The rule affects how companies raise money through so- called “private offerings,” which are exempt from requirements to publicly report financial statements. Private offers are restricted to wealthier investors, who are considered better positioned to understand the risks of investing with less information.
Companies raised $899 billion through private offers last year, compared to $228 billion through registered sales of stock and $976 billion through sales of public debt, according to the SEC. Firms raising capital through private offers decide what information to share with investors.

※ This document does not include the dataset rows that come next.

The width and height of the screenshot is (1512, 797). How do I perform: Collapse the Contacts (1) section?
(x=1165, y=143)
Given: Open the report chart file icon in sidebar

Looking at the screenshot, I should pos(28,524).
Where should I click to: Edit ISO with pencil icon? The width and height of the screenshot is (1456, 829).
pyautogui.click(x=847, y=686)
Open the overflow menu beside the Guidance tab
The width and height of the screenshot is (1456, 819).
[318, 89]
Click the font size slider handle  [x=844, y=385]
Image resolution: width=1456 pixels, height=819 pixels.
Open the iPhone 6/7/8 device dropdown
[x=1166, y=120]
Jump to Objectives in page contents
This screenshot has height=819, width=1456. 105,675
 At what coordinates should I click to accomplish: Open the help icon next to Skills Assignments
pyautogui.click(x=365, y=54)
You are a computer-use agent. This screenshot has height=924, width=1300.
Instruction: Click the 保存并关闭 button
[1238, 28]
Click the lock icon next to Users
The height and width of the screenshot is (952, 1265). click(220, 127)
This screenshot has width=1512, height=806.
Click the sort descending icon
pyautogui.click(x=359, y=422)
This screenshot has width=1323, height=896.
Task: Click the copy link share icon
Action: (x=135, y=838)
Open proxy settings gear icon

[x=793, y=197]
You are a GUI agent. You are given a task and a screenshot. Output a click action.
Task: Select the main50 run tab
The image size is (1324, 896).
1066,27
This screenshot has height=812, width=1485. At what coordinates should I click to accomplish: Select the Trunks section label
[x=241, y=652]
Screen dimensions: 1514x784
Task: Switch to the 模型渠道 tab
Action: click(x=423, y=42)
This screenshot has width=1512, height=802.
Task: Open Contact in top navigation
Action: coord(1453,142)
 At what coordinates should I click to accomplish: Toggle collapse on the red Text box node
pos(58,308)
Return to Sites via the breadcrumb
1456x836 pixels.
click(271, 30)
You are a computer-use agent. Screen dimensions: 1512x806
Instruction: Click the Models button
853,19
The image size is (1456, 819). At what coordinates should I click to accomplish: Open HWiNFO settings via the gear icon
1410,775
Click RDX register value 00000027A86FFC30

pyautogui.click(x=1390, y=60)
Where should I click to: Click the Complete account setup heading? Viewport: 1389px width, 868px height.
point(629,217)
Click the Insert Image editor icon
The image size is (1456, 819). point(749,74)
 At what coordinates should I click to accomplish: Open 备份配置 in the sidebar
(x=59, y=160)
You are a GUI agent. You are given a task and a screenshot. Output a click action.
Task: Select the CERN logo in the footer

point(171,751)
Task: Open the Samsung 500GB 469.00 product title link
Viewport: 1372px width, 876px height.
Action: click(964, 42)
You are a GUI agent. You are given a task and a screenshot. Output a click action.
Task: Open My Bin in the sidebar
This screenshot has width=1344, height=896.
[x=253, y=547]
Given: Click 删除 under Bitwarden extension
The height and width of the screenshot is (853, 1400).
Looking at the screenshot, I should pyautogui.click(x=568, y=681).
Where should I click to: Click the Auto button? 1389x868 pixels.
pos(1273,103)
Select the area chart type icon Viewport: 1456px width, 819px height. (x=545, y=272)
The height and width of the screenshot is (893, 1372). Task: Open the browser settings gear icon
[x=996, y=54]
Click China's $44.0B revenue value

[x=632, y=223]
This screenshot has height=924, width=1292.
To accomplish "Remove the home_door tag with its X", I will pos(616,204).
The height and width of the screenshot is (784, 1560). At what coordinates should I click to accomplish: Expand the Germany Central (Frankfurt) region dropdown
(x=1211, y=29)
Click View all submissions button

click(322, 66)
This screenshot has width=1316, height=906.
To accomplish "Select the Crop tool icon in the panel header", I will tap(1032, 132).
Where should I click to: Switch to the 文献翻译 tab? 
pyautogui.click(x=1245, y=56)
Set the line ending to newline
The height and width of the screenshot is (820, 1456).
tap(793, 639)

State securities regulators say private offers were the most common product leading to enforcement actions in 2011. The North American Securities Administrators Association protested the SEC’s plan for lifting the advertising ban after it was proposed in August 2012. The state regulators said the SEC’s plan failed to provide guidance to companies about appropriate advertising and didn’t include any investor protections.
The proposal also divided the five-member commission. Two Republican commissioners have said the proposed rule should be completed as written. Democratic Commissioner Luis A. Aguilar said in April that a rewrite is needed because last year’s proposal resulted from an “aggressive effort to exclude pro- investor initiatives.”
An SEC advisory committee recommended in October that the commission rewrite the proposal while seeking to insure better compliance with a required form that tracks the initial offer. The committee also said the SEC should restrict the number of people eligible to invest by refining the definition of an “accredited investor,” or those considered rich enough to understand the risks and withstand an adverse outcome.
The limit to sell only to accredited investors explains why many hedge funds probably won’t respond to the rule change by taking out print and television ads seeking new investors, said David S. Guin, a partner at Withers Bergman LLP whose clients include hedge funds.
Instead, the rule may free up hedge fund managers to communicate more freely at conferences and to offer more information about fund performance on their websites, Guin said in a phone interview.
“You wouldn’t expect the type of person who is typically sought as an investor to be investing off of an ad in a newspaper or magazine,” Guin said.
Operating companies also will be able to advertise for investors after the ban is lifted. They’ll benefit because they’ll be able to reach “a much broader audience than they would be able to with their own contacts,” Guin said.
In an effort to address questions about fraud, the SEC also will vote on a new proposal that seeks to monitor how advertising is used and whether it is contributing to more fraud.
The SEC’s meeting notice didn’t disclose details of the proposal, but the document states the commission will consider changes to a rule that holds investment companies accountable for their sales literature. Investor advocates such as the Consumer Federation of America have expressed skepticism about whether the proposal will ever be adopted.
A third rule scheduled for a vote today would block felons and others found culpable of securities-law violations from marketing private offers, which are more lightly regulated than public offers of stock or debt.